NOTE: This is gonna be one of those serious, boring postings. This might be a good time to consult the aggreblog or The Dem IM.
There are many things in life for which I am not proud. This, of course, is true of just about everyone but more difficult for me because I try to live by the creed that there is nothing to fear but fear itself and nothing to be ashmaed of but the fear of shame.
Perhaps put more simply by Tyler Durden in Fight Club:
"It's only after you've lost everything that you're free to do anything... No fear, no distractions, the ability to let that which does not matter truly slide."
At some point this mentality conflicts with another of my primary beliefs: loyalty trumps all. In this case, loyalty not only to others but to identities and communities. That is, not only would I protect my friends at all costs but I would protect what it means to be a man, or Black, or from Cleveland, or a Democrat at all costs.
I find this conflict becomes relevant primarily among my comedy and my politics. I have been able to squash* most of my issues with my comedy by framing it in a post-PC/meta-bigot context that allows me to make fun of structures rather than people. This tactic worked well for Dave Chapelle... for awhile:
The third season hit a big speed bump in November 2004. He was taping a sketch about magic pixies that embody stereotypes about the races.
The black pixie—played by Chappelle—wears blackface and tries to convince blacks to act in stereotypical ways. Chappelle thought the sketch was funny, the kind of thing his friends would laugh at. But at the taping, one spectator, a white man, laughed particularly loud and long. His laughter struck Chappelle as wrong, and he wondered if the new season of his show had gone from sending up stereotypes to merely reinforcing them. "When he laughed, it made me uncomfortable," says Chappelle. "As a matter of fact, that was the last thing I shot before I told myself I gotta take fucking time out after this. Because my head almost exploded." [TIME Magazine]
Recently Chapelle did an interview on Inside the Actors Studio that was hyperreal** and said about his abrupt exit:
Mr.
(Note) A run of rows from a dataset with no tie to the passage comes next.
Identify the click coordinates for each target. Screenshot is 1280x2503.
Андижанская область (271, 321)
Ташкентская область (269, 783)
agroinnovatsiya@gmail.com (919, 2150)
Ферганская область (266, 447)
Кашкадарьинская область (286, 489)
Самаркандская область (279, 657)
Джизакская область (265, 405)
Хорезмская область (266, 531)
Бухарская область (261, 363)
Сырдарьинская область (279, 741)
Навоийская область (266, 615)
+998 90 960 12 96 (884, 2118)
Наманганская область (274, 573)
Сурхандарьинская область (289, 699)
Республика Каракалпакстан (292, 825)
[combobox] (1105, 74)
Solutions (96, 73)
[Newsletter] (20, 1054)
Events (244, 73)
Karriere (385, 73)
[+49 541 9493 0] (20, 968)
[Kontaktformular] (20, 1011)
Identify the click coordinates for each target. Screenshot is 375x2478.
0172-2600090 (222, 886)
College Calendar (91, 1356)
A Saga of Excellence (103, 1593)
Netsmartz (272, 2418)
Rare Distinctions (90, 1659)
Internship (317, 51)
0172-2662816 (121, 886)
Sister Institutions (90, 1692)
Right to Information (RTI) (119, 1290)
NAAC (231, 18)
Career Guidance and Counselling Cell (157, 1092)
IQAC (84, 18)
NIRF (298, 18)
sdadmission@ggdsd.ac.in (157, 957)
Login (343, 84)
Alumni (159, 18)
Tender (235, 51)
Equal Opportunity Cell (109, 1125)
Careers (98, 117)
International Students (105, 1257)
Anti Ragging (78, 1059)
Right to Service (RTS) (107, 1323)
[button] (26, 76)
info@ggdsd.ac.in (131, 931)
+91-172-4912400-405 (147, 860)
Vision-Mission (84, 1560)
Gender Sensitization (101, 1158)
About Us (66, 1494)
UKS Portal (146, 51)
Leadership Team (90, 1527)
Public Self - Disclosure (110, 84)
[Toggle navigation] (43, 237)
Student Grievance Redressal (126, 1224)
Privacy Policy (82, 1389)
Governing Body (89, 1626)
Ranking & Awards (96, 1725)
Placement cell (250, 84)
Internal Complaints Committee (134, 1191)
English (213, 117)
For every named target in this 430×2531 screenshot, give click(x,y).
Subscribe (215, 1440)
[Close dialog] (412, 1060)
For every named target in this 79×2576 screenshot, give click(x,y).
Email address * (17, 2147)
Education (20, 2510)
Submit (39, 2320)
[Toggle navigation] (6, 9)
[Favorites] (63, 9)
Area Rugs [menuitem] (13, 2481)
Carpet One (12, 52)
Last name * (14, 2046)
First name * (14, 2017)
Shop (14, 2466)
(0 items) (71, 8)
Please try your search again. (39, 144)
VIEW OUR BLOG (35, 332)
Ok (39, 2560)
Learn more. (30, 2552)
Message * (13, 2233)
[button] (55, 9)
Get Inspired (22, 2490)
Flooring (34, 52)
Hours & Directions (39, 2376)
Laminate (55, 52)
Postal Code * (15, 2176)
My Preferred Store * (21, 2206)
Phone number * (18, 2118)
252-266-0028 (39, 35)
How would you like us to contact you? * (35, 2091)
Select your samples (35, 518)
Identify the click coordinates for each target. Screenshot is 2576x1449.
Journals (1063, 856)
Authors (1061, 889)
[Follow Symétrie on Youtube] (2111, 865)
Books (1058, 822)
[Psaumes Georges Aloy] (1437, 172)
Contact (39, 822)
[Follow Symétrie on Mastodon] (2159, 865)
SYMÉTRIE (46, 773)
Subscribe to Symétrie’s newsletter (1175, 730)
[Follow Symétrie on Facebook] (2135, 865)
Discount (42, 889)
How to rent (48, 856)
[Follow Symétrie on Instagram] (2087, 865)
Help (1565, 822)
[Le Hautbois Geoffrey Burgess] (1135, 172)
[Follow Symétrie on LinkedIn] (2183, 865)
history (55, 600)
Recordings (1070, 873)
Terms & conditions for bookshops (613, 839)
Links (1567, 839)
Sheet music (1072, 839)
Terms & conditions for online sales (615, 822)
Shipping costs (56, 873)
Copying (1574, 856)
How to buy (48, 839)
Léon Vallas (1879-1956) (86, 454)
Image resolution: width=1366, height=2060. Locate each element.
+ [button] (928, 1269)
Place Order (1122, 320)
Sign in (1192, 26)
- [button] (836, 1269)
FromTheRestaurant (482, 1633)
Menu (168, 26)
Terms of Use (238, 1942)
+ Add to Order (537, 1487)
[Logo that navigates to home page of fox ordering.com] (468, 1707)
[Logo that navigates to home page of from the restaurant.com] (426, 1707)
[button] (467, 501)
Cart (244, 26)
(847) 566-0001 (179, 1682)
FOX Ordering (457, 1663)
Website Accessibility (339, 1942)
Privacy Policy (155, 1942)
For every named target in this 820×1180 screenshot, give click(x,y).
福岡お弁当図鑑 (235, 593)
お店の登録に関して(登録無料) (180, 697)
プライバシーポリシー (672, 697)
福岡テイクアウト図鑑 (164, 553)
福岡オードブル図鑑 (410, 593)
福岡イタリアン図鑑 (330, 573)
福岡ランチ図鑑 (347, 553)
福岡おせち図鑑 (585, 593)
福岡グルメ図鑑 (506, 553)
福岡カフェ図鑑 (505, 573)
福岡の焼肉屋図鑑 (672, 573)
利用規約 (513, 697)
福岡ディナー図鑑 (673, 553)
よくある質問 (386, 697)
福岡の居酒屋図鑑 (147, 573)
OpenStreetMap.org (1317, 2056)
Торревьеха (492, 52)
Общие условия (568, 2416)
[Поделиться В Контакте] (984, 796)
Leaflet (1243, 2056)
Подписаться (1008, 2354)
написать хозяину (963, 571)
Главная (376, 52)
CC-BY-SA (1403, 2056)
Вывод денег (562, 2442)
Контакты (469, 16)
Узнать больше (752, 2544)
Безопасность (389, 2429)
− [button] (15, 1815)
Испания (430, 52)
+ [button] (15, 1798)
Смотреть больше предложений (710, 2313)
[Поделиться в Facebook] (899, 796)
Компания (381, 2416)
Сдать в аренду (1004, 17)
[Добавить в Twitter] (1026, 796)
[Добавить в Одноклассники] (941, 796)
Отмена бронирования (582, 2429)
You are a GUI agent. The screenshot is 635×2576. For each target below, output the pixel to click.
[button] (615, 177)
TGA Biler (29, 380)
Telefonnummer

Chappelle said his father, who died in 1998, then relented and encouraged him to act. "But," he remembers his father saying, "name your price in the beginning. If it ever gets to be more expensive than the price you named, get out of there."
"Thus," says Mr. Chappelle with a flourish, "Africa."
That's not to say I'm about to hop a flight to Namibia* but there is always that underlying fear that I will sell out either my loyalty or my balls. It seems the only way to avoid doing so is to "name my price in the beginning."
I'm not so concerned about this on the comedy front but on the political front I've gotta think this through. As I've argued in Schiller's class, the Democrats could reinstate slavery and I'd be hesitant to vote Republican. I suppose I meant that tounge-in-cheek but its actually more true than it should be. I have been and always wanted to be a political hack, not a policy wonk (shut up, I'm not a nerd). As such, I don't really care what we do when we are in control, I just want to get us in control.
It is almost guaranteed that in ten years when President Manchin (yeah, I said it) is ruling over Hackett's Democratic House and Graham's Republican Senate, I'll have a mid-life crisis over what I have done and for what reasons. "What was the point?" I'll think. "Is this really better than it was before?" "What did I want to happen before anyways?" I need to name my price.